# Written instruction
Reproduce the listing word for word, starting at its first line and stopping after the line that contains "What do you see at coordinates (1688, 143)".
-- START Data entries --
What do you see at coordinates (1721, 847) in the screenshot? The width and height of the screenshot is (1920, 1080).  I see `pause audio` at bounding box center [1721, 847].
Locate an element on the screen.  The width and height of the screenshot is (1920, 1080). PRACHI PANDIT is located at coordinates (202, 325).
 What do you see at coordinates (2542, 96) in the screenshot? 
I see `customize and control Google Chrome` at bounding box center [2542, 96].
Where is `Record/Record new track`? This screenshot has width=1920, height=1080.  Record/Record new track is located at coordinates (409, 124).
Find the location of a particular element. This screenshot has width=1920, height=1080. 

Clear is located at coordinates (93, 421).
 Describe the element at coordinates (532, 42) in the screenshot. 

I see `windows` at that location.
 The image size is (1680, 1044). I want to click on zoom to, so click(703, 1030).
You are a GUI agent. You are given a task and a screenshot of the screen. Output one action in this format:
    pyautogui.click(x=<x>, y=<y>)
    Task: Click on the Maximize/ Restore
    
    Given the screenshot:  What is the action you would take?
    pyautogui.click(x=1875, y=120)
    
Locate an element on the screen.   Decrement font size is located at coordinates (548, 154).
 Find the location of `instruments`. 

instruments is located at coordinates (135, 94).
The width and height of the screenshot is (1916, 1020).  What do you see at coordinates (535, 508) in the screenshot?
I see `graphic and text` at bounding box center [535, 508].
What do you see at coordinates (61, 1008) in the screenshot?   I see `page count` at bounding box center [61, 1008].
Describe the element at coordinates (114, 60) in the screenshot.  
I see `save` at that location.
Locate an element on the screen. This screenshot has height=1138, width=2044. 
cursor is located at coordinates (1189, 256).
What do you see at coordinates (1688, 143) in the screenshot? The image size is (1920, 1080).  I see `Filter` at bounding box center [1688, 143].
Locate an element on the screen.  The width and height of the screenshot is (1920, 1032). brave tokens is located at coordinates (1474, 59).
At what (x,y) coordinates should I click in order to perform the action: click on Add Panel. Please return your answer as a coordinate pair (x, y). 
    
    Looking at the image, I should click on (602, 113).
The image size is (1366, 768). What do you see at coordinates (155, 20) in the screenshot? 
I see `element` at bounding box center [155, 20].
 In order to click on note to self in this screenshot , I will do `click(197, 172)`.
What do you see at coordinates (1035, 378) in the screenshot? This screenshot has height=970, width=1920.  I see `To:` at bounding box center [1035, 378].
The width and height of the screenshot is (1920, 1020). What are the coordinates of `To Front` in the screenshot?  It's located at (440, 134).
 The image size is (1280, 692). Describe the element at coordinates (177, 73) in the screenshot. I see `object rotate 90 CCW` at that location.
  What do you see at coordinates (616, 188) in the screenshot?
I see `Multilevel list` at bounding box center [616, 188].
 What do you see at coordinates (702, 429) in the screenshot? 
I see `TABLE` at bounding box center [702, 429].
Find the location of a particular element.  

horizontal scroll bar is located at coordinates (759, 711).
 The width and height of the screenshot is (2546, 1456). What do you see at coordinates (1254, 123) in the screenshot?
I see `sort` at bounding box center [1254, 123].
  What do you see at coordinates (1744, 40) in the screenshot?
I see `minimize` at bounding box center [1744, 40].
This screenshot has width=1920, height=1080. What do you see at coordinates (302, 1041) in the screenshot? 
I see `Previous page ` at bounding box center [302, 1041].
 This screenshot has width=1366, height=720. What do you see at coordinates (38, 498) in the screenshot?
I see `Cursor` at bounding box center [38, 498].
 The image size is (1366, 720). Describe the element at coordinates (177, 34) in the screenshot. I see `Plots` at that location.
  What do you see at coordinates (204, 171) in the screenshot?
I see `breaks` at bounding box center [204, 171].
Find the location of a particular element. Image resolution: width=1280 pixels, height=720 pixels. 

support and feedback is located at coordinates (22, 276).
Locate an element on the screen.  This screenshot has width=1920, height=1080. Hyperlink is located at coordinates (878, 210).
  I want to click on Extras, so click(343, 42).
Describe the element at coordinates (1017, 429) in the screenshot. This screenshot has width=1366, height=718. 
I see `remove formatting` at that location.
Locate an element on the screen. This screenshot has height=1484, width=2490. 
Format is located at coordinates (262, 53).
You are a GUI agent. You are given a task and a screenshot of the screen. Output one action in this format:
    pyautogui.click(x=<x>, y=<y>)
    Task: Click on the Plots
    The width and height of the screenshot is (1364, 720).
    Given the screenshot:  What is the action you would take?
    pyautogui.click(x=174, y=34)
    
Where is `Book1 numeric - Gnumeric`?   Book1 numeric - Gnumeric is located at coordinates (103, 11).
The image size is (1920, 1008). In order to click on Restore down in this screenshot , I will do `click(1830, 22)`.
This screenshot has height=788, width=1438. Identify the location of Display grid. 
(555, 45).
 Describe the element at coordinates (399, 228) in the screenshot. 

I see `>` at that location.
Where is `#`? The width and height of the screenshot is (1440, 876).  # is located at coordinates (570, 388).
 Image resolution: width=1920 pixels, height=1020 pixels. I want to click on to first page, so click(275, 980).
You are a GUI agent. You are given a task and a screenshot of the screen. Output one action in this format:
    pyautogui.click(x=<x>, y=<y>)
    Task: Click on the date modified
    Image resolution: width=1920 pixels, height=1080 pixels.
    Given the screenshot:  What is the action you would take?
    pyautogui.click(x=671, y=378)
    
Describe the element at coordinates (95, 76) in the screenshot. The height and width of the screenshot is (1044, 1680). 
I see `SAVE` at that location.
-- END Data entries --
# Reply
What do you see at coordinates (1721, 847) in the screenshot? The width and height of the screenshot is (1920, 1080).  I see `pause audio` at bounding box center [1721, 847].
Locate an element on the screen.  The width and height of the screenshot is (1920, 1080). PRACHI PANDIT is located at coordinates (202, 325).
 What do you see at coordinates (2542, 96) in the screenshot? 
I see `customize and control Google Chrome` at bounding box center [2542, 96].
Where is `Record/Record new track`? This screenshot has width=1920, height=1080.  Record/Record new track is located at coordinates (409, 124).
Find the location of a particular element. This screenshot has width=1920, height=1080. 

Clear is located at coordinates (93, 421).
 Describe the element at coordinates (532, 42) in the screenshot. 

I see `windows` at that location.
 The image size is (1680, 1044). I want to click on zoom to, so click(703, 1030).
You are a GUI agent. You are given a task and a screenshot of the screen. Output one action in this format:
    pyautogui.click(x=<x>, y=<y>)
    Task: Click on the Maximize/ Restore
    
    Given the screenshot:  What is the action you would take?
    pyautogui.click(x=1875, y=120)
    
Locate an element on the screen.   Decrement font size is located at coordinates (548, 154).
 Find the location of `instruments`. 

instruments is located at coordinates (135, 94).
The width and height of the screenshot is (1916, 1020).  What do you see at coordinates (535, 508) in the screenshot?
I see `graphic and text` at bounding box center [535, 508].
What do you see at coordinates (61, 1008) in the screenshot?   I see `page count` at bounding box center [61, 1008].
Describe the element at coordinates (114, 60) in the screenshot.  
I see `save` at that location.
Locate an element on the screen. This screenshot has height=1138, width=2044. 
cursor is located at coordinates (1189, 256).
What do you see at coordinates (1688, 143) in the screenshot? The image size is (1920, 1080).  I see `Filter` at bounding box center [1688, 143].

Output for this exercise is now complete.